Nous sommes allés mon épouse et moi passer deux jours à Camaret-sur-mer, dans la presqu’ile de Crozon ; face à Brest. Besoin de souffler deux secondes.
J’ai tenu à me rendre sur les ruines du manoir de Pierre-Paul Roux, écrivain et poète connu sous le nom de Saint Pol Roux (1861-1940). Devant ses ruines, une profonde émotion m’étreignit. Un envie de pleurer.
Ce marseillais connut quelques petits succès symbolistes à la fin du XIX ième siècle. Puis il se retira « plus prés de Dieu » en Bretagne, à Camaret. Marié, puis veuf, il eut la douleur de perdre son fils en 1914, au combat. Oublié de tous ou presque, les années 20 le consacra : il devint Saint Pol Roux le magnifique. Les surréalistes virent en lui « l’Ancêtre ». Breton (publication d’un hommage à St Pol Roux), Céline, Max Jacob et bien d’autres firent le pélérinage à Camaret.
Le sous-préfet de Chateaulin aussi vint le voir ; un certain Jean Moulin.

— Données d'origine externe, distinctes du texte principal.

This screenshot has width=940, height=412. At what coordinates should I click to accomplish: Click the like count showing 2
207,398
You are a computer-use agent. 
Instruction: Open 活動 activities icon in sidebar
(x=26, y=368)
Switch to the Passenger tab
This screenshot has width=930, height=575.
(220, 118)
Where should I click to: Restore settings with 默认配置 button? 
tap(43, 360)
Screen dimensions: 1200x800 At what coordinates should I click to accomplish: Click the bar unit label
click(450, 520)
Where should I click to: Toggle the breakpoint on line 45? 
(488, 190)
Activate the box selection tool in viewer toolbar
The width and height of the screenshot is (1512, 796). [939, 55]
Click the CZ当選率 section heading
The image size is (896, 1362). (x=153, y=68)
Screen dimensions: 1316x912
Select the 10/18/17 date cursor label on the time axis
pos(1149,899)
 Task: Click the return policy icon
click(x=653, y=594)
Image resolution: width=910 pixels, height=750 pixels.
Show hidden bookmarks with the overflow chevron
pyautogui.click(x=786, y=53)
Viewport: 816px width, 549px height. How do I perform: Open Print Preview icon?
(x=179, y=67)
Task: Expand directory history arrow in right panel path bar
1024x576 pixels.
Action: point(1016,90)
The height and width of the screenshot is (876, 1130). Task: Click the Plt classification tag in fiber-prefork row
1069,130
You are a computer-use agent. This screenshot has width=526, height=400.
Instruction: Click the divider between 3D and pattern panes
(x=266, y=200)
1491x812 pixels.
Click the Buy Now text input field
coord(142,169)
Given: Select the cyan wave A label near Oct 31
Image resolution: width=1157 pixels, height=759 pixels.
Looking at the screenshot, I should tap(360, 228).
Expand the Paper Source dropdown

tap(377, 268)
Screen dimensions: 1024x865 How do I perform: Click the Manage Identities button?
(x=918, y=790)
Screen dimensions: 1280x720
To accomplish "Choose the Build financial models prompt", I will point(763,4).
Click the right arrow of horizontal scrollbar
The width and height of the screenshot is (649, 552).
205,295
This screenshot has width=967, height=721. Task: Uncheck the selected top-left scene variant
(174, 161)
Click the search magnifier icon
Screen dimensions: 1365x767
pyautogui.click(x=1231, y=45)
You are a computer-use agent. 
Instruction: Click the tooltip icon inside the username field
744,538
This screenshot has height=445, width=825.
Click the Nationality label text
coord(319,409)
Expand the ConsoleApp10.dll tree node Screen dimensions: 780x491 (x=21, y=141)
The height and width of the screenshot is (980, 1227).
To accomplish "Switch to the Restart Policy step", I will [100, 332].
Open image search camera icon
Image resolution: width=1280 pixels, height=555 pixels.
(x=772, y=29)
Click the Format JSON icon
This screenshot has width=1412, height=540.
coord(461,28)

La catastrophe frappa en juin 1940. Un soldat allemand ivre pénétra dans ce manoir, peu joli à mon goût. Il tua la servante, aurait violé la fille du poète, Divine. Il blessa également le vieillard. Le chien de la maison fit fuir le criminel, qui, d’après les autorités allemandes, aurait été fusillé pour cet acte.
Saint Pol Roux mourut de chagrin à 79 ans en octobre 1940, à l’hôpital de Brest. Le manoir fut occupé par les forces allemandes et détruit par l’aviation alliée.
Ma tante a habité dans le même immeuble que Divine Saint Pol Roux. Elles échangeaient quelques mots, de temps à autre. Un jour, ma tante lui demanda en mon nom si elle serait disposée de vendre quelques papiers de son père. Mais la vieille demoiselle refusa : tout devait partir aux Archives Nationales. Elle décéda quelques temps après.